Top of Study material
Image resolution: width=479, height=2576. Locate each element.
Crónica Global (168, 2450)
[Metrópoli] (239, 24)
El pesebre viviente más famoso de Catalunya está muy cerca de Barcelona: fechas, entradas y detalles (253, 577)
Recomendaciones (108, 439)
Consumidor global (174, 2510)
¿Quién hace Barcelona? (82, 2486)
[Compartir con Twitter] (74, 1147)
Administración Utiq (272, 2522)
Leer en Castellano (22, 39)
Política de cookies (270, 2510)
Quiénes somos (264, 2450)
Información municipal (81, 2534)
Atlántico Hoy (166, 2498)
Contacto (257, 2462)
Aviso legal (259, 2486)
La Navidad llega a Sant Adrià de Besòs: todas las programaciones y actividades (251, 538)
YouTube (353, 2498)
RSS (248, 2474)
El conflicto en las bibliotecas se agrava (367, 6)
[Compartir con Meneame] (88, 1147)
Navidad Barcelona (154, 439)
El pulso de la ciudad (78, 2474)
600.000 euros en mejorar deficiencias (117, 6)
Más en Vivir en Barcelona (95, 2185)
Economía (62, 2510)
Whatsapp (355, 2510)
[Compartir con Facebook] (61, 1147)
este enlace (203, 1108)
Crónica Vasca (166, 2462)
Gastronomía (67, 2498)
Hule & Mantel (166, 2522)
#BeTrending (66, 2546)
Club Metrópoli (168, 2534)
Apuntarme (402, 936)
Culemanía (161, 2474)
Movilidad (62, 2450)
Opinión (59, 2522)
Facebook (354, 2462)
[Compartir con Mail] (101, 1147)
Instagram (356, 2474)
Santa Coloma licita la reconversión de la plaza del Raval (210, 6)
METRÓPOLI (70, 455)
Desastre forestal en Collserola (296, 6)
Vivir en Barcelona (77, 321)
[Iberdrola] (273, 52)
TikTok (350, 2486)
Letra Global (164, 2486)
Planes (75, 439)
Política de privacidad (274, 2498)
Bottom of Study material
Please return all lines above in which the string "Vivir" is found.

§ **Written solution**
Más en Vivir en Barcelona (95, 2185)
Vivir en Barcelona (77, 321)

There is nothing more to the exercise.